So what I did next was kind of a long shot - I just grepped the code for the exception text. I wasn't really expecting this to work, as there's nothing to suggest the actual exception is part of Koji; it's most likely the code doesn't contain any of that text at all. But hey, it's easy to do, so why not? And as it happened, I got lucky and hit paydirt: there happens to be a comment with some of the text from the error we're hitting. And it sure looks like it might be relevant to the problem we're having! The comment itself, and the function it's in, looked so obviously promising that I went ahead and dug a little deeper.

That function, is_conn_error(), is used by only one other thing: this _sendCall() method in the same file. And that seems very interesting, because what it does can be boiled down to: "hey, we got an error! OK, send it to is_conn_error(). If that returns True, then just log a debug message and kick the session. If that returns False, then raise an exception". That behaviour obviously smells a lot like it could be causing our problem. So, I now had a working theory: for some reason, given some particular server behaviour, is_conn_error() returns True on Python 2 but False on Python 3. That causes this _sendCall() to raise an exception instead of just resetting the session and carrying on, and some other code - which we no longer need to find - catches that exception, prints it, and quits.

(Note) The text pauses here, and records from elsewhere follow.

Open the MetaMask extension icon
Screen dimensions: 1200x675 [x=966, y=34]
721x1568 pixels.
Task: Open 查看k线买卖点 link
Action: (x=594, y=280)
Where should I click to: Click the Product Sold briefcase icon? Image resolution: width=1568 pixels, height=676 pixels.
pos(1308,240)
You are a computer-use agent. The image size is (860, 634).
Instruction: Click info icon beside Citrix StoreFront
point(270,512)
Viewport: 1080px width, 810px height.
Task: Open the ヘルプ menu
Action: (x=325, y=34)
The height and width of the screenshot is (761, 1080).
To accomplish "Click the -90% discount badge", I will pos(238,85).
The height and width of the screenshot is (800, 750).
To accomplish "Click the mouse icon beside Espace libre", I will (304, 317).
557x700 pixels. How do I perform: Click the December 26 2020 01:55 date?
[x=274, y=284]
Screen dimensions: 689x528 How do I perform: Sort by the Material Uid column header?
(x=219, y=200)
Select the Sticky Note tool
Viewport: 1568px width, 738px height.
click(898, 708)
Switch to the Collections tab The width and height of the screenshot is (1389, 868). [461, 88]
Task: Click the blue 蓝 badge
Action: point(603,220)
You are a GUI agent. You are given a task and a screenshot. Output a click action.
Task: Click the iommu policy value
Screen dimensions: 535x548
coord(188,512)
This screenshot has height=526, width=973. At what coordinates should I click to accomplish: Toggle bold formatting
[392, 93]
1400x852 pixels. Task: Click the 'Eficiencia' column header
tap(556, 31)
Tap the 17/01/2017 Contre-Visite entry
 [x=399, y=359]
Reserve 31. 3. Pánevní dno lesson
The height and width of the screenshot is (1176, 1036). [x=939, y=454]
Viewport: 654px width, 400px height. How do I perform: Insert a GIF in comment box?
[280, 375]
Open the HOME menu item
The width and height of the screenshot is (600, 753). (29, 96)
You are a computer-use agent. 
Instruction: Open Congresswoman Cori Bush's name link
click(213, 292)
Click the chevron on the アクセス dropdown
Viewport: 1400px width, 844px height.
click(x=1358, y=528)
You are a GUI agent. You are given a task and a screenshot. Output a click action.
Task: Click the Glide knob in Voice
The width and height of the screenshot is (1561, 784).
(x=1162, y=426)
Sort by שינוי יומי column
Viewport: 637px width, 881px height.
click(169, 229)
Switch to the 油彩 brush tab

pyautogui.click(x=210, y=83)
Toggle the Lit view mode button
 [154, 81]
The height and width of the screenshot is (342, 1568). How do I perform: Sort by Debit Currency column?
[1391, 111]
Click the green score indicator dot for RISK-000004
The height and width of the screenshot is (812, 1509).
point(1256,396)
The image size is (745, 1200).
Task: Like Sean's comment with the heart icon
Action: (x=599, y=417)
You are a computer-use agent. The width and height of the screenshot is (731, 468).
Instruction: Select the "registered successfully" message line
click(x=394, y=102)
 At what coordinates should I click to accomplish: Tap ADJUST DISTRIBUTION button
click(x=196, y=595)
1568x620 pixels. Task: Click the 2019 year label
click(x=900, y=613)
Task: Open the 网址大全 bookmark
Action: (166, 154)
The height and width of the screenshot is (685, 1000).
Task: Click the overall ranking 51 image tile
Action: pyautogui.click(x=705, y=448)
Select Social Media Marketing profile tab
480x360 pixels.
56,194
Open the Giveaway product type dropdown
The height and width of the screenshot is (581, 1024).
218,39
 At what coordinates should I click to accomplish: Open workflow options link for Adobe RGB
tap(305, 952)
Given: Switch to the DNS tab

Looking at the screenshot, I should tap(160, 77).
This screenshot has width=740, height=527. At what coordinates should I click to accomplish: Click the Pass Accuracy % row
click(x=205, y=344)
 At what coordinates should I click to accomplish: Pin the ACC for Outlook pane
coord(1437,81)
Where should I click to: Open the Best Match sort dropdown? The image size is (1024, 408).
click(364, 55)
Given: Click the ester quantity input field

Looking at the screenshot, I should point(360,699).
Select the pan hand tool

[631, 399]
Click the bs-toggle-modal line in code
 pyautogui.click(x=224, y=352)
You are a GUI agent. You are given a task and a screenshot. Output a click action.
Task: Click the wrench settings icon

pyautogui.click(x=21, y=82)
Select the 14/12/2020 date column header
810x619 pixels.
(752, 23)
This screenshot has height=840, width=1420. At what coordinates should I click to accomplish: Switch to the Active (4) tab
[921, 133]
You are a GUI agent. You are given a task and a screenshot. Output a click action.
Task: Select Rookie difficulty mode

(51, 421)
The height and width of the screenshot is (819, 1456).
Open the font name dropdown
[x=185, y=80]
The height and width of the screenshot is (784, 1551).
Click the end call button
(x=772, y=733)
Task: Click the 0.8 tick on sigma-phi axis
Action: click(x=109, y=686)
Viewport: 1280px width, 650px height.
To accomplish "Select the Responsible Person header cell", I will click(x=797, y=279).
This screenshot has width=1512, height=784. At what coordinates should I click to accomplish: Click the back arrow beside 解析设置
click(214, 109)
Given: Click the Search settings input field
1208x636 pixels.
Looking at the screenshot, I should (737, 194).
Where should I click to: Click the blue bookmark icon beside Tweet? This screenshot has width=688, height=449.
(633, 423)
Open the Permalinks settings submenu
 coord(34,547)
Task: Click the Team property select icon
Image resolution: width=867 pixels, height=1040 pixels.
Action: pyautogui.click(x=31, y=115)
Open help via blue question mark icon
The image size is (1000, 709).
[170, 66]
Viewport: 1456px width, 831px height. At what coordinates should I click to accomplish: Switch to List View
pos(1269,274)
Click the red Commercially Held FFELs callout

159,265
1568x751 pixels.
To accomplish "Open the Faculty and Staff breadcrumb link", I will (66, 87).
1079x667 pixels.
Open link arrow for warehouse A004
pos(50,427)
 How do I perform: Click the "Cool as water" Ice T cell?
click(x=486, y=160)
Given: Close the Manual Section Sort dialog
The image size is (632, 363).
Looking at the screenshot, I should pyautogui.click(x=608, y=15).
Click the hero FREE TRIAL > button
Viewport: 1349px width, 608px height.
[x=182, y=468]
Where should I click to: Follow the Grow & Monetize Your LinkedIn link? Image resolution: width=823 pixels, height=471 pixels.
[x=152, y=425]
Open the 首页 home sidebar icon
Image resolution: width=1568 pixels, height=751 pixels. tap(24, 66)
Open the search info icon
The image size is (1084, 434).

The next step was to test this theory - because at this point it's only a theory, it could be entirely wrong. I've certainly come up with entirely plausible theories like this before which turned out to be not what was going on at all. So, like a true lazy shortcut enthusiast, I hacked up my local copy of Koji's init.py and sprinkled a bunch of lines like print("HERE 1!") and print("HERE 2!") through the whole of is_conn_error(). Then I just rankoji wait-task commands on random tasks until one failed.

This is fine. When you're just trying to debug the problem you don't need to be super elegant about it. You don't need to do a proper git patch and rebuild the Koji package for your system and use proper logging methods and all the rest of it. Just dumping some print lines in a working copy of the file is just fine, if it works. Just remember to put everything back as it was before later. :)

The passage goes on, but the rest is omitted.